● **Data to use**
+---+

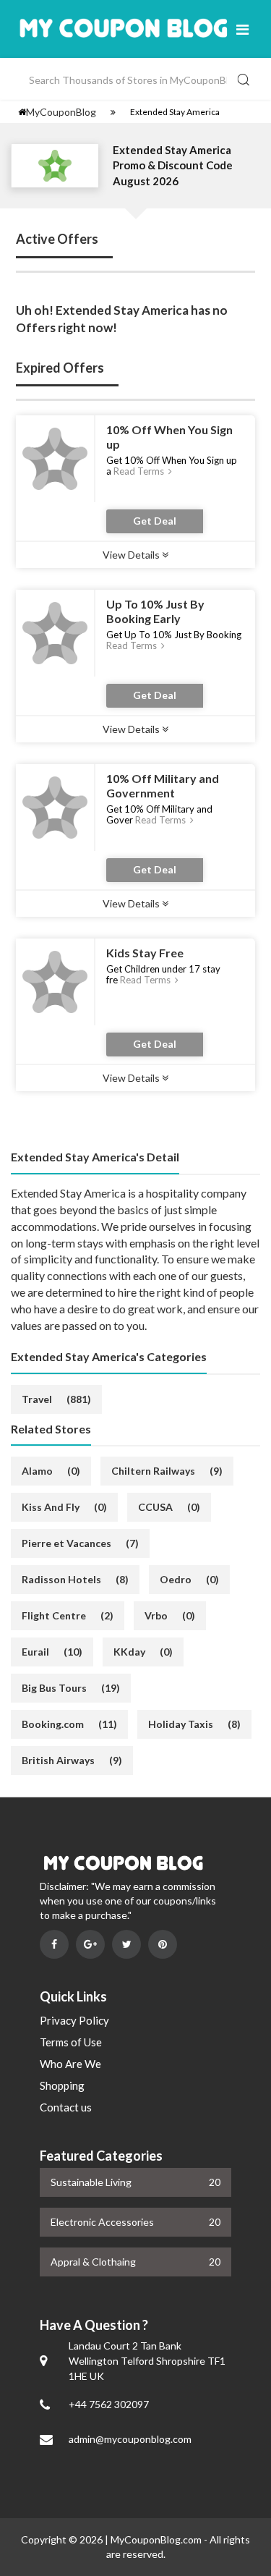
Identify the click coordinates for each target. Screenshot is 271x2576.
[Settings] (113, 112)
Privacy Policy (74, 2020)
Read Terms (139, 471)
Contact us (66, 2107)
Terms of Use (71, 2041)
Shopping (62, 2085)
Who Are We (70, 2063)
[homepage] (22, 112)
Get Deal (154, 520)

+---+

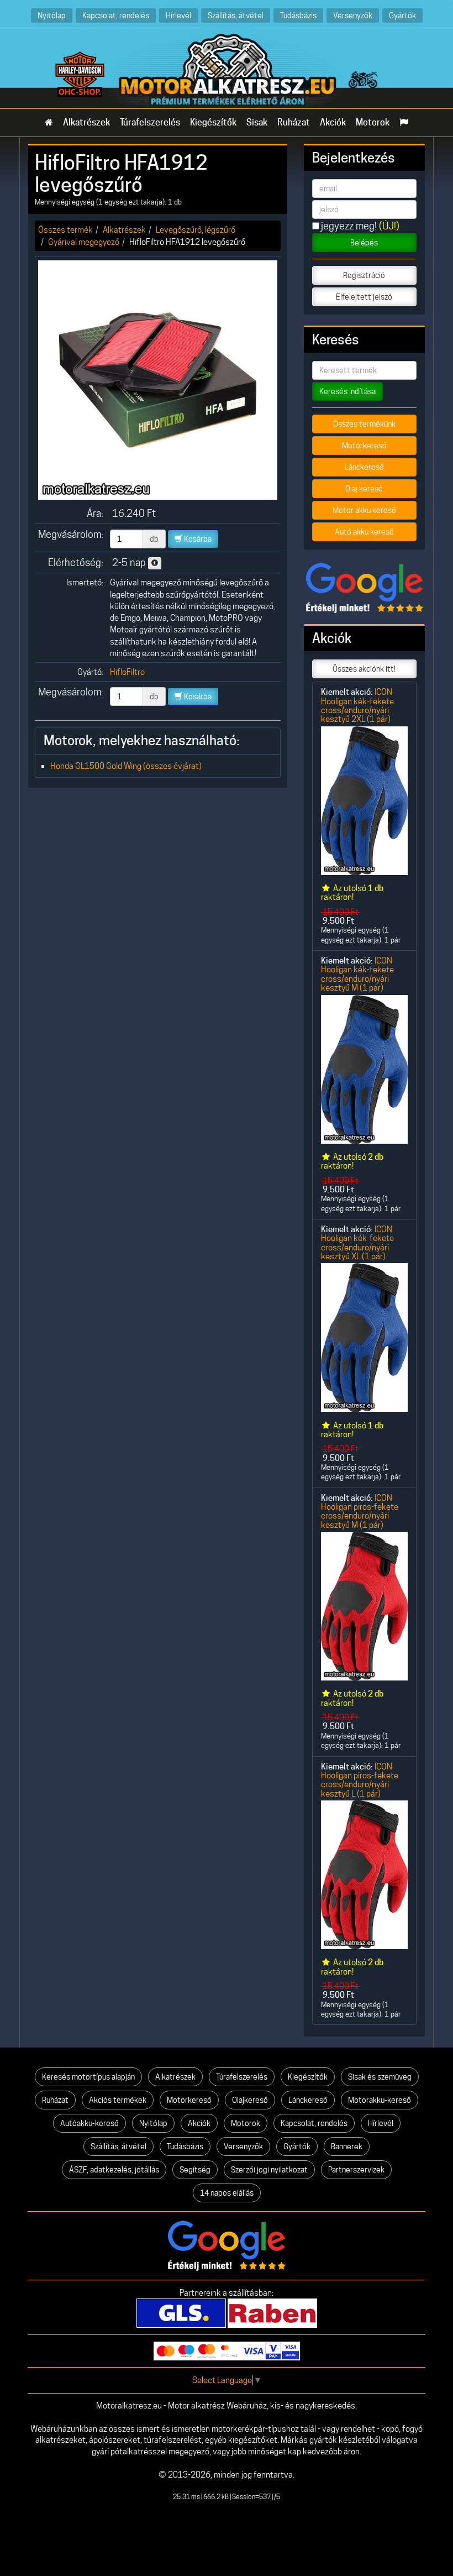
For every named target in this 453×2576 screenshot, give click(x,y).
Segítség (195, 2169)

+---+

● **What to produce**
Set down exactly the lines of the data above, beginning with the line that has "Identify the click" and ending with the line that has "Get Deal (154, 520)", and no others.

● **Solution**
Identify the click coordinates for each target. Screenshot is 271x2576.
[Settings] (113, 112)
Privacy Policy (74, 2020)
Read Terms (139, 471)
Contact us (66, 2107)
Terms of Use (71, 2041)
Shopping (62, 2085)
Who Are We (70, 2063)
[homepage] (22, 112)
Get Deal (154, 520)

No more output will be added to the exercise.